When you read the title of this post, did you think of the expression “to compare apples and pears”? I wouldn’t have, until recently. Awhile ago several of Lee’s European colleagues used that expression, which was new to us — for us the relevant comparison is “apples and oranges.”

I was curious about the differences, which led then to some not so helpful results, and more recently to more “fruitful” ones. Apparently the original comparison in English was with oyster (see here). Given that the meaning of the expressions is to compare things that are different and shouldn’t be compared, the oyster version makes more sense. Unfortunately, that excerpt doesn’t explain how oyster turned into orange. Apparently various other fruits should not be compared, depending on the language. Although pears show up in various languages, including English, both those first excerpts and the Wikipedia entry take apples and oranges to be the basic expression in English.

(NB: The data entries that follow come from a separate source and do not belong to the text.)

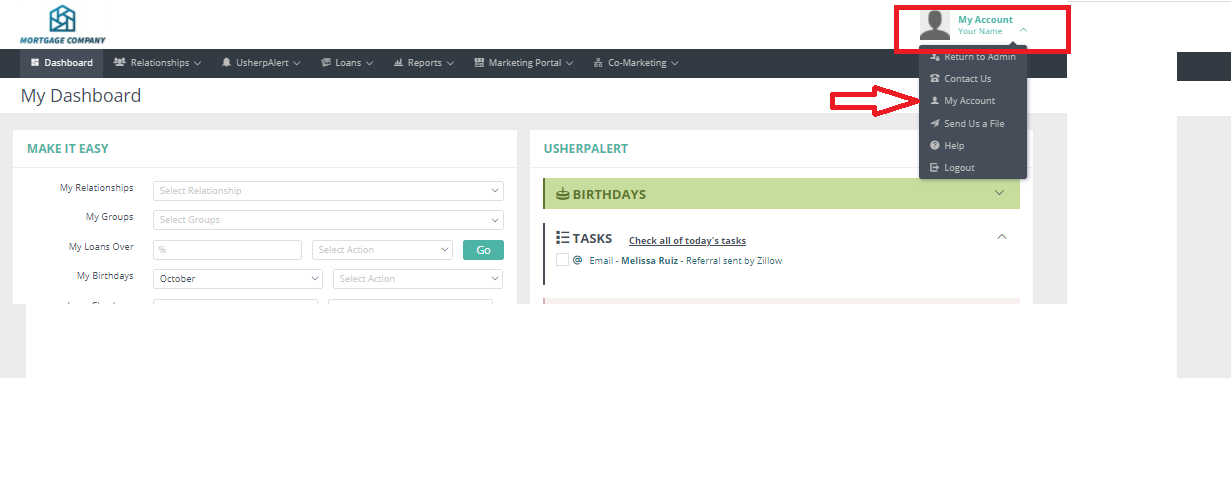1231x478 pixels.
Task: Click the birthday cake icon
Action: pos(562,194)
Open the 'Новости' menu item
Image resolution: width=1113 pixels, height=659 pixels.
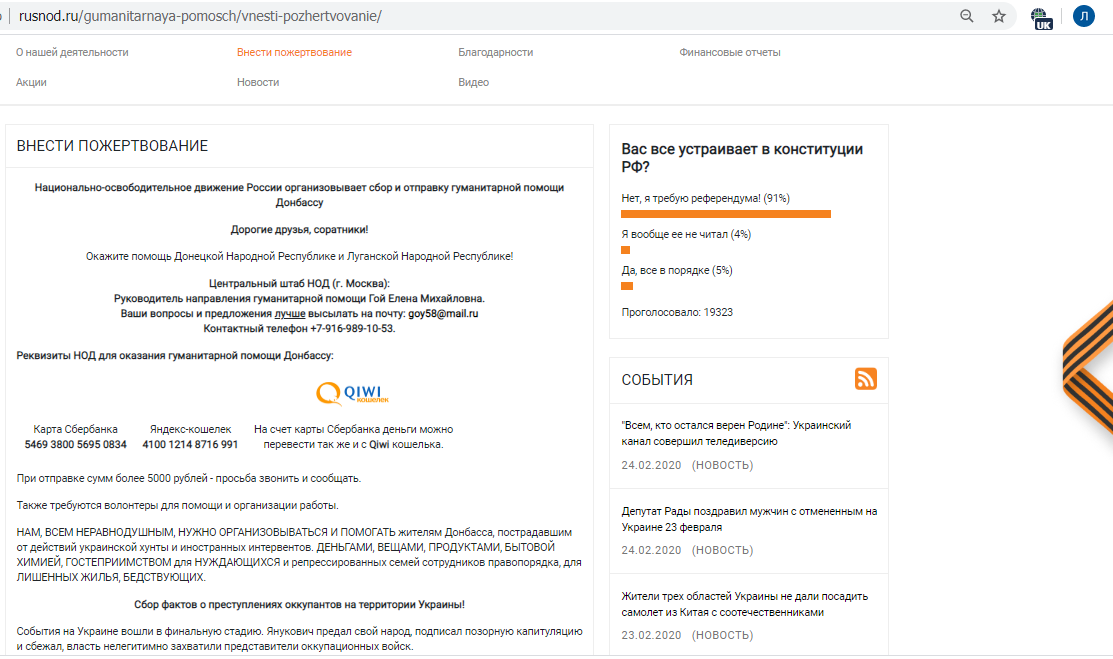[x=258, y=82]
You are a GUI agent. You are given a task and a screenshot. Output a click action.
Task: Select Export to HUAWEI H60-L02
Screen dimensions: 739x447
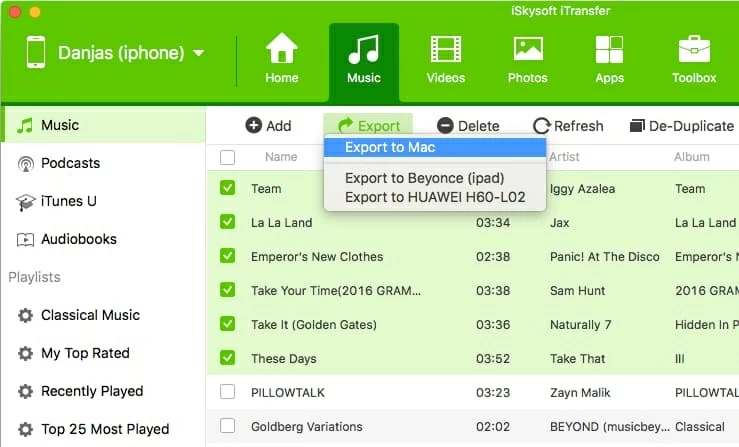click(x=434, y=197)
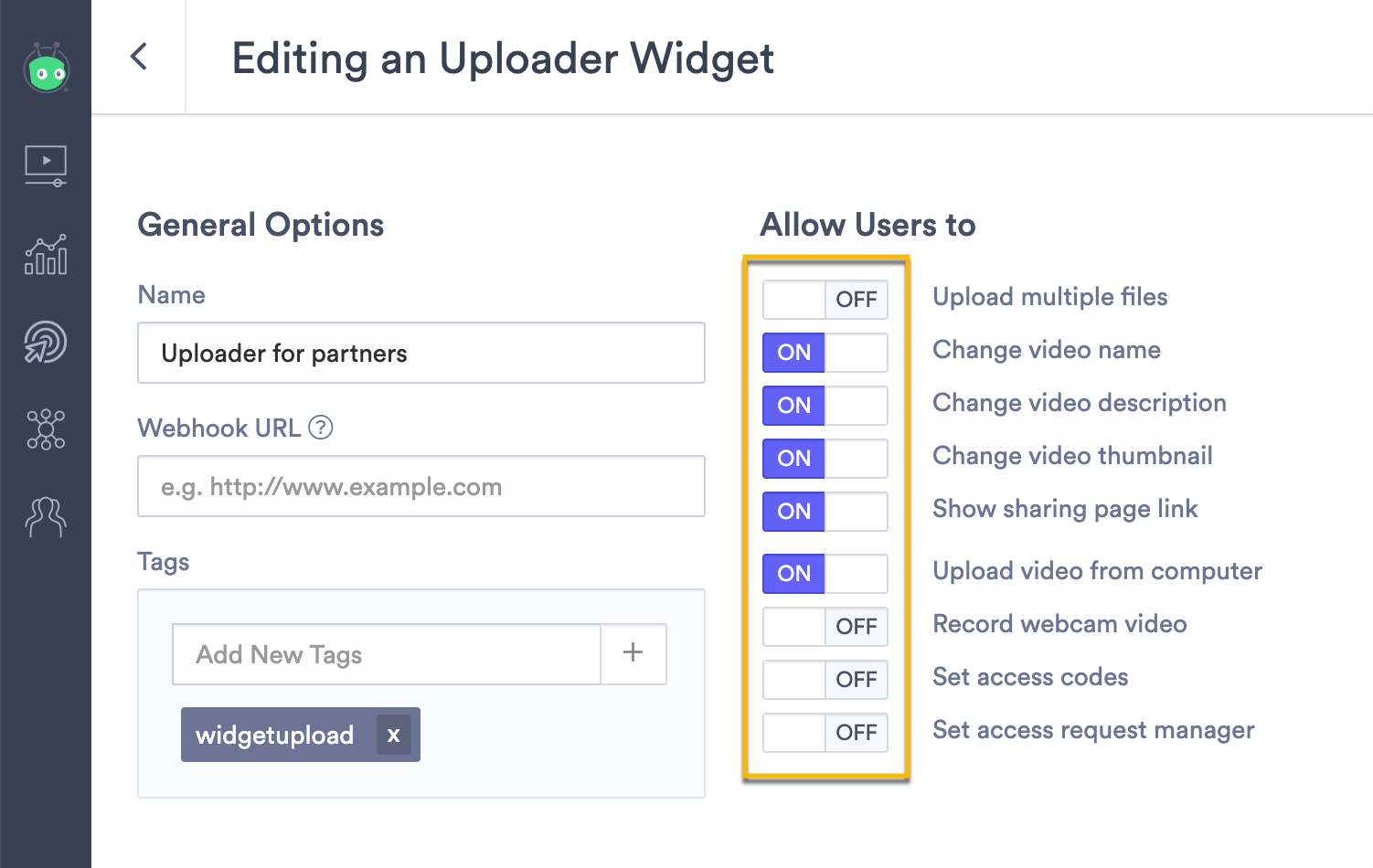
Task: Enable Set access codes toggle
Action: click(x=825, y=680)
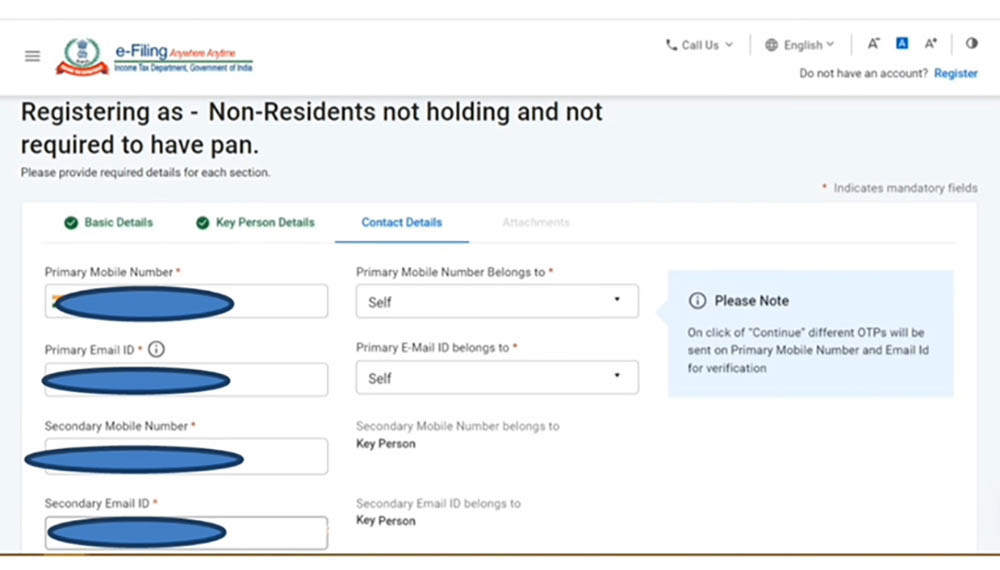Reset to default font size icon
This screenshot has height=570, width=1000.
point(902,44)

In addition (as it were), compare is not the only verb used. In Italian, the expression, which I just learned, is sommare pere e male (=to add pears and apples), which also puts pears first and apples second.

I was reminded of pears indirectly from reading another mystery novel by Marco Malvaldi, whose use of language I’ve talked about before. This novel, Odore di Chiuso (=The Smell of Enclosure), is different from the previous ones, in that it is a more high-brow book, set in the late 19th century with a culinary author, Pellegrino Artusi, as the detective protagonist. It’s slow going, largely because there is a lot of vocabulary that is new to me. As in his other books, some of it is regional (“Toscanisms”), while some of it is literary language, which I don’t know since I don’t read much literature in Italian (I read news and mysteries.)

One of the words I looked up was fradicio (=soaked; rotten), and in the Italian dictionary it gave this example:

una pera f[radicia] ne guasta un monte, con allusione fig. ai danni prodotti dal cattivo esempio.

= one rotten pear spoils a whole lot of them, with figurative allusion to the damage produced by a bad example

Source: Treccani dictionary

In other words, “one bad apple spoils the barrel.” The use of apple in this English expression goes back at least to Chaucer.

A fun comparison of apples and pears, though a bit of a mystery why some languages focus on apples and others on pears.